Día 16
La paciencia como virtud cuaresmal
El camino de la Cuaresma no se recorre con prisa. Es un proceso interior que requiere tiempo, perseverancia y fidelidad. Por eso una de las virtudes más necesarias en este itinerario espiritual es la paciencia.
La paciencia no es resignación pasiva ni debilidad. Es la capacidad de permanecer firmes en el bien incluso cuando el camino se vuelve difícil. Es la fortaleza tranquila del corazón que confía en Dios.
La
Sagrada Escritura nos recuerda constantemente esta virtud. El apóstol Santiago exhorta:
“Tened paciencia hasta la venida del Señor… fortaleced vuestros corazones”
(St 5,7-8).
La paciencia está profundamente vinculada con la esperanza. Quien espera en Dios no se desespera ante las dificultades. Sabe que el tiempo de Dios no siempre coincide con el nuestro.
Jesús mismo vivió esta paciencia en su misión. Durante años enseñó, acompañó, corrigió y formó a sus discípulos. Incluso frente a la incomprensión o la lentitud de ellos, el Señor no abandonó su misión.
San Pablo describe la paciencia como fruto del Espíritu Santo (cf. Gal 5,22).

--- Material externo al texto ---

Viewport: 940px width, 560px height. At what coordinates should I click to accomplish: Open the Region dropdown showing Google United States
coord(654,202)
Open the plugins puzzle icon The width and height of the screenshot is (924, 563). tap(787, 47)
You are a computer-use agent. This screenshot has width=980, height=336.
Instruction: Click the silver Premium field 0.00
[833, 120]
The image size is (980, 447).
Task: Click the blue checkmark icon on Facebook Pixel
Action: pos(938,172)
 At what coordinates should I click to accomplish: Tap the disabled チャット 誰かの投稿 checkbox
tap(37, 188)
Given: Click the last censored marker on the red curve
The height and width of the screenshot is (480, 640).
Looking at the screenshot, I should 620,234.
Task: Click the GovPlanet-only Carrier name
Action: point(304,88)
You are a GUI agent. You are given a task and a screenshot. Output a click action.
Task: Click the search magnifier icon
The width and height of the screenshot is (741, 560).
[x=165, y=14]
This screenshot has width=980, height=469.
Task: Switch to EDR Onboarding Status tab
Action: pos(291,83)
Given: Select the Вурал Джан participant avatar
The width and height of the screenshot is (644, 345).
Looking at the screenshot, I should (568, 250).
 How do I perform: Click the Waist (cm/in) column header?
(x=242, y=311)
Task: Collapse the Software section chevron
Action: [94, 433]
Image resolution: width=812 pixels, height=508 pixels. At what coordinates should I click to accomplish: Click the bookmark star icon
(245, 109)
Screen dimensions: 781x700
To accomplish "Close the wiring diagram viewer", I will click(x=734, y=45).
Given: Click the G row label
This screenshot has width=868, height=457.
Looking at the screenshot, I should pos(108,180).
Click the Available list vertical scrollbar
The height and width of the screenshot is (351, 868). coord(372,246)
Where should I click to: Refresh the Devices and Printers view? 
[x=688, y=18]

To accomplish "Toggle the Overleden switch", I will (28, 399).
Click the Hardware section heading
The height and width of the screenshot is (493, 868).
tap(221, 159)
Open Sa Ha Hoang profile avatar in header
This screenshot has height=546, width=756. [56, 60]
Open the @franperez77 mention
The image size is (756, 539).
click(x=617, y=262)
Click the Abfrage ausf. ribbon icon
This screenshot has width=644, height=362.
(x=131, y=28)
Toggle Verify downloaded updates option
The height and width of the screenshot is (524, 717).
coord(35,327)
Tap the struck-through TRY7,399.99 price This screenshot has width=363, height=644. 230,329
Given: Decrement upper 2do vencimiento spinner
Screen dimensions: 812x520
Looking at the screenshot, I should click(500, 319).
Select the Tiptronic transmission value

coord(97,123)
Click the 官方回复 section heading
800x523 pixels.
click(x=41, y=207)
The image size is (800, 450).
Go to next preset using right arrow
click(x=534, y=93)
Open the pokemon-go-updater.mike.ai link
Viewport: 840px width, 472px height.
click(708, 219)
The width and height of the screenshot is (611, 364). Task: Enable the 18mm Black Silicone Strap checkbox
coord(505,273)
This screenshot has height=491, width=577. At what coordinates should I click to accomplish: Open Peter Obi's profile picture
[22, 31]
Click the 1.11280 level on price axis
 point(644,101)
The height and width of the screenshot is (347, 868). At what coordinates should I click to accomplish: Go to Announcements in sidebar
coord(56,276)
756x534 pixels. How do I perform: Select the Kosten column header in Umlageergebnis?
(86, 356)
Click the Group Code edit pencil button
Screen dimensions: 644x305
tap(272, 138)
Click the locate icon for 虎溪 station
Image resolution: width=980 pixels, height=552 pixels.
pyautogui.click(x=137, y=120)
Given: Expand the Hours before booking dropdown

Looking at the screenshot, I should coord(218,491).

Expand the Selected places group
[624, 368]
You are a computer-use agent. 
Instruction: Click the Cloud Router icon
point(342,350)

Esto significa que no es solo un esfuerzo humano; es una gracia que Dios cultiva en el corazón.
El Papa León XIV recuerda que el camino cuaresmal es un proceso de transformación interior que exige constancia y escucha de la Palabra de Dios . La paciencia es precisamente la actitud que permite esa transformación gradual.
Muchas veces deseamos cambios inmediatos en nuestra vida espiritual. Queremos resultados rápidos, respuestas inmediatas, soluciones instantáneas. Sin embargo, Dios suele obrar de manera más profunda y lenta.
La
paciencia también se manifiesta en la relación con los demás. San Pablo exhorta:
“Soportaos unos a otros con amor” (Ef 4,2).
Las relaciones humanas requieren paciencia: comprender, perdonar, acompañar, esperar el crecimiento del otro.
En la vida espiritual también necesitamos paciencia con nosotros mismos. La conversión es un proceso. Dios trabaja en el corazón paso a paso.
El
salmista lo expresa con una imagen llena de confianza:
“Espera en el Señor, sé valiente, ten ánimo, espera en el Señor” (Sal
27,14).
La paciencia no es simple espera; es espera confiada.
Durante la Cuaresma aprendemos que el crecimiento espiritual se parece al crecimiento de una semilla. No ocurre de un día para otro, pero cuando se cultiva con perseverancia produce fruto abundante.
La pregunta de hoy es sencilla: ¿sé esperar los tiempos de Dios? ¿O me dejo dominar por la impaciencia?
La paciencia es una forma concreta de confianza en Dios.
Pensar, Sentir y Actuar
Pensemos que el crecimiento espiritual requiere tiempo y perseverancia (cf. St 5,7); sintamos confianza en la acción paciente de Dios en nuestra vida (cf. Sal 27,14); y actuemos hoy practicando la paciencia en una situación concreta donde normalmente reaccionaríamos con impaciencia.
Oración para vivir la Palabra hoy
Señor,
enséñame la paciencia del corazón.
Cuando
aparezcan la prisa
y la frustración,
recuérdame que Tú conduces mi vida
con sabiduría.
Dame
serenidad para esperar,
constancia para perseverar
y confianza para seguir caminando.
Que
mi corazón
permanezca firme en Ti.
Amén.
Pbro. Alfredo José Uzcátegui Martínez.